What we learned after running Airflow on Kubernetes for 2 years

Alexandre Magno Lima Martins
Apache Airflow
Published in
13 min readFeb 6, 2024

--

Apache Airflow is one of the most important components in our Data Platform, used by different teams inside the business. It powers all of our data transformations, fraud detection mechanisms, data science initiatives, and many housekeeping and internal tasks we run at Teya.

To put it in perspective, we have over 300 DAGs in production, running more than 5.000 tasks per day, on average. So I would say that we have a medium-size Airflow deployment, capable of delivering value for our users. For more than 8 months now we have been running without a single incident or failure in Airflow.

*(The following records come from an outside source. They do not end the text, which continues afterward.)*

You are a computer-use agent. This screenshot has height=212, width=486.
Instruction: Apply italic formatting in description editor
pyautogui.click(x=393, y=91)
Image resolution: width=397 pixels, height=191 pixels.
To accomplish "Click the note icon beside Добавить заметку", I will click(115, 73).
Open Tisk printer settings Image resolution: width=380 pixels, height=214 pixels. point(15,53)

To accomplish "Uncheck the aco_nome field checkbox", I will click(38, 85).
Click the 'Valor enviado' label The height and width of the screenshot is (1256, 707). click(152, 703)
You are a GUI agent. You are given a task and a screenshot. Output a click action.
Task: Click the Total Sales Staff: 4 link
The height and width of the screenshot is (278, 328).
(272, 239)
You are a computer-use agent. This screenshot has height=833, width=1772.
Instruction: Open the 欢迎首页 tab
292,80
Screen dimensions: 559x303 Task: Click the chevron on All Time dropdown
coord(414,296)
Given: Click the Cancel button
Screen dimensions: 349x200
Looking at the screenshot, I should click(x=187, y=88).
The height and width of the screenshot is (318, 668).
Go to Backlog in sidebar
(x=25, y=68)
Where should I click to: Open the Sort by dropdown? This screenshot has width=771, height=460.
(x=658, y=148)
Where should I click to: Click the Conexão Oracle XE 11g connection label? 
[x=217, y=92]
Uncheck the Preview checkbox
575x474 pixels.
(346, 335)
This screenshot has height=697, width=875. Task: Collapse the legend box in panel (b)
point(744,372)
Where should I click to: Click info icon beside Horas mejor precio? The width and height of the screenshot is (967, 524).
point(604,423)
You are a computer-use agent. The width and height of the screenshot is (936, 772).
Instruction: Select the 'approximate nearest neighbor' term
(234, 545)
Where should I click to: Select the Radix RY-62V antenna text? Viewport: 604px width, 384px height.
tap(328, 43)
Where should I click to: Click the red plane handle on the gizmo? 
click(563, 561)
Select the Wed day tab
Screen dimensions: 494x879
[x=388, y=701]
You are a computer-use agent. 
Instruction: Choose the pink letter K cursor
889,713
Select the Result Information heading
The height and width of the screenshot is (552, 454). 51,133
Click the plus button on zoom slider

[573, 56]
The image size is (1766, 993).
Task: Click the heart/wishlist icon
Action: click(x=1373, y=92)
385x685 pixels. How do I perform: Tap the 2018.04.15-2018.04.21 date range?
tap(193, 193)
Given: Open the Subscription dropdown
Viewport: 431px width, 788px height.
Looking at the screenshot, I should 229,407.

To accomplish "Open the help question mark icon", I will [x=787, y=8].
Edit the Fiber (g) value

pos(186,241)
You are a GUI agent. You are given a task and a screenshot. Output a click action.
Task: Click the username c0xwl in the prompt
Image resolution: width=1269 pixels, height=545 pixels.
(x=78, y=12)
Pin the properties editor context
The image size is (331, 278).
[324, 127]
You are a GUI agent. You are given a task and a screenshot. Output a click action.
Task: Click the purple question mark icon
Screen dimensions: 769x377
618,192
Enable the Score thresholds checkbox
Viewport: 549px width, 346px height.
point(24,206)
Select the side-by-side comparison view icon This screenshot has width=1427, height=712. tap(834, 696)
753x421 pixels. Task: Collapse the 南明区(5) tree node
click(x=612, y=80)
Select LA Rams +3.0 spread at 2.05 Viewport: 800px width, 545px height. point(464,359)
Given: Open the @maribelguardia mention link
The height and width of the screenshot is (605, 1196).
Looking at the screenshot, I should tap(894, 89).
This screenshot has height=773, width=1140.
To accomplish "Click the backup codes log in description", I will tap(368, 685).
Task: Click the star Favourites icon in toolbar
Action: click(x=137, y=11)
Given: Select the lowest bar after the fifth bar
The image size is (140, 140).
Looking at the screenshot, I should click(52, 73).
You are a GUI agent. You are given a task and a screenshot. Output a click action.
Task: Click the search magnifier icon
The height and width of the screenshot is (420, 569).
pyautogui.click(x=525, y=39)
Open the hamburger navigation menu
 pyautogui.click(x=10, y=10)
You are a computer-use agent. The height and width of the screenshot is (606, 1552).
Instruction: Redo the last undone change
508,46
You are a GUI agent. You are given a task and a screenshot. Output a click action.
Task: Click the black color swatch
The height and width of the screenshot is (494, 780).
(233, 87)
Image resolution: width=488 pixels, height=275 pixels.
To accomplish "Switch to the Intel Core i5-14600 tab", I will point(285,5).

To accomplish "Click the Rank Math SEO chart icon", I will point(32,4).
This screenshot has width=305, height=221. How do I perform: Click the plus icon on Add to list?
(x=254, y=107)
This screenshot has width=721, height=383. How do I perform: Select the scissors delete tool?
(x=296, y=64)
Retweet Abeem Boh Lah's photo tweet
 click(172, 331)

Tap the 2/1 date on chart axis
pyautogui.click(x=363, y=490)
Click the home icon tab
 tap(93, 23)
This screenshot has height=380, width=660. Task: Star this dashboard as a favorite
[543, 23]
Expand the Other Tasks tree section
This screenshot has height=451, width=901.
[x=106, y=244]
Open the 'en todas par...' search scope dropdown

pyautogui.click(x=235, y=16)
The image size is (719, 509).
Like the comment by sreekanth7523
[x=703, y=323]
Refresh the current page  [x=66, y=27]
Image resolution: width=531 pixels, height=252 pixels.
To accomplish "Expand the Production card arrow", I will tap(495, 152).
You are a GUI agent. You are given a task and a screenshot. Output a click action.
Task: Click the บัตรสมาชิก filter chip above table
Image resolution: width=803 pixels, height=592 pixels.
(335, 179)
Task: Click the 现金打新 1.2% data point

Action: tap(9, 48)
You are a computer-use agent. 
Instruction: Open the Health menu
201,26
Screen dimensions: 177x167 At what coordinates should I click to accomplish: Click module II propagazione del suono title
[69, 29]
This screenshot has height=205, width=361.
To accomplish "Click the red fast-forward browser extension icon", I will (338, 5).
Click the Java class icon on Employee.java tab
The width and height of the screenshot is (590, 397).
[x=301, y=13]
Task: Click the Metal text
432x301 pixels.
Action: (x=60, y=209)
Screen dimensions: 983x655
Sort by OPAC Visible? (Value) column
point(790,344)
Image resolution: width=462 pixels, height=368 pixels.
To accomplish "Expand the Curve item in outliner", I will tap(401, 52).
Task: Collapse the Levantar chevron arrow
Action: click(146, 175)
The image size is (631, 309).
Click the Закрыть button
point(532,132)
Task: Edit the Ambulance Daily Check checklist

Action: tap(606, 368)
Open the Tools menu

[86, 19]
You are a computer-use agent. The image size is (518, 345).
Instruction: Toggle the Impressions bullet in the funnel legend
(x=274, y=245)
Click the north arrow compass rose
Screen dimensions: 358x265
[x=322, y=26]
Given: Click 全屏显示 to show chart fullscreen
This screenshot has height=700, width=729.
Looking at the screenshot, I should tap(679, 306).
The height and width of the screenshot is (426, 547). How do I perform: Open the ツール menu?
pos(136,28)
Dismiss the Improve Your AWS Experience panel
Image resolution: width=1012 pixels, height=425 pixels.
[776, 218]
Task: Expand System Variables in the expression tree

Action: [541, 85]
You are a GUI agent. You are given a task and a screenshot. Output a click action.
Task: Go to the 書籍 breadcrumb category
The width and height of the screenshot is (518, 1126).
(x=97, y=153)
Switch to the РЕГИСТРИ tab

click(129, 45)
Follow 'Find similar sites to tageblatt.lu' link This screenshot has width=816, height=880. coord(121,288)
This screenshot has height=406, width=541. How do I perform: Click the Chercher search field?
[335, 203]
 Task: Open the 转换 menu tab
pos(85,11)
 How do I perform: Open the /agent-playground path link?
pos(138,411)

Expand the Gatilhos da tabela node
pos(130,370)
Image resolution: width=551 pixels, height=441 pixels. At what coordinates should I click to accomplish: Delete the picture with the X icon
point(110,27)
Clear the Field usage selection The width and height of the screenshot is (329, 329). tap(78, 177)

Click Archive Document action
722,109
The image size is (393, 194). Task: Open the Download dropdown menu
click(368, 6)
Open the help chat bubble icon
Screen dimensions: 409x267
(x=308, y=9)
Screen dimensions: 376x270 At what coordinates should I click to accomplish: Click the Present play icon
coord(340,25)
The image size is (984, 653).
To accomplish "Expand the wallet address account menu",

With this post, I want to share important aspects of our deployment that helped us to achieve a scalable, and reliable environment. I hope it helps if you are starting your journey with Airflow in production right now, or want to evaluate some different ideas and incorporate them into your use case.

I will divide it according to key aspects that formed our current implementation of Airflow:

  1. Executor choice
  2. Decoupling and dynamic DAG generation
  3. Fine-tuning configurations
  4. Notifications, alerting, and observability

Executor choice

Here we run everything in Kubernetes. So it wouldn’t be different in the case of Airflow. At first, the executor choice seemed obvious: let’s use the Kubernetes Executor! All the advantages of having runtime isolation, seamless task scalability by leveraging Kubernetes, and fewer components to manage (it does not need a Celery backend e.g. Redis), all sounded very good. And that’s how we initiated our journey.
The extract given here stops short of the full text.